Second, the circumstances that led to defendant being hospitalized (gunshot wounds) did not establish that his statements were involuntary. In light of defendant's detailed and expansive responses to the questioning, including his repeated assertions that the officers "ambushed" him, the officers shot first, and he only fired back in self-defense, it is evident that defendant fully understood the detectives' questions. Also, as again noted by the trial court, there was no evidence to suggest that defendant was under the influence of any medication. In short, there was nothing to indicate that any pain or medication overcame defendant's free will.
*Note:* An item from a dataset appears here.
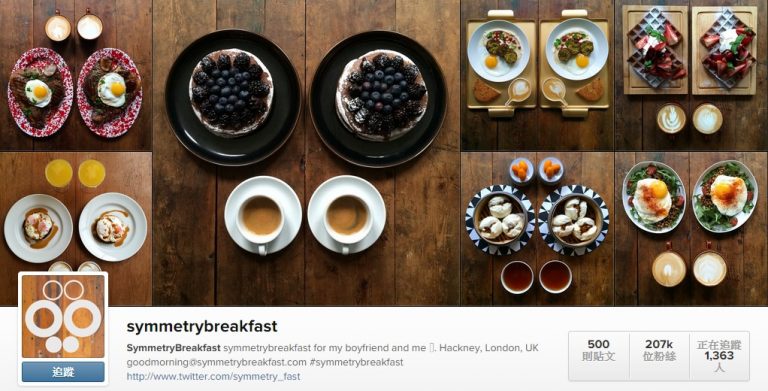Open the steamed buns bamboo basket photo
Viewport: 768px width, 391px height.
click(x=537, y=229)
It follows that defendant's statements were not involuntary. His will was not overborne, and his capacity for self-determination was not critically impaired by law enforcement coercion. (See, e.g., People v. Panah (2005) 35 Cal.4th 395, 472 [even though the defendant was sometimes irrational during the interrogation at the hospital, his statements were voluntary because he was responsive to police questioning and there was no police coercion]; People v. Breaux (1991) 1 Cal.4th 281, 301 [rejecting claim that statement made to police at hospital was involuntary as a result of morphine administration because "there was nothing in the record to indicate that the defendant did not understand the questions that were posed to him"]; People v. Jackson (1989) 49 Cal.3d 1170, 1189 [rejecting claim that statements made at hospital were involuntary after defendant ingested drugs because "evidence showed that defendant was able to comprehend and answer all the questions that were posed to him"]; People v. Perdomo (2007) 147 Cal.App.4th 605, 618-619 [statements elicited at hospital were voluntary where the defendant did not ask for the interrogation to cease and the officers' tone was conversational and not threatening].)

D. Harmless error

Even if the trial court had erred in admitting defendant's statements to the detectives, which it did not, any error would have been harmless beyond a reasonable doubt. (Chapman v. California (1967) 386 U.S. 18, 36.) The prosecution's case was mostly based on the testimony of the responding officers and the civilian victims. Defendant's statements in the hospital focused on his claim that the police officers "ambushed" him and that he only fired back at the officers who fired first. In light of the nature of defendant's statements, given the wealth of evidence against defendant, any purported error in admitting defendant's statements was harmless as a matter of law.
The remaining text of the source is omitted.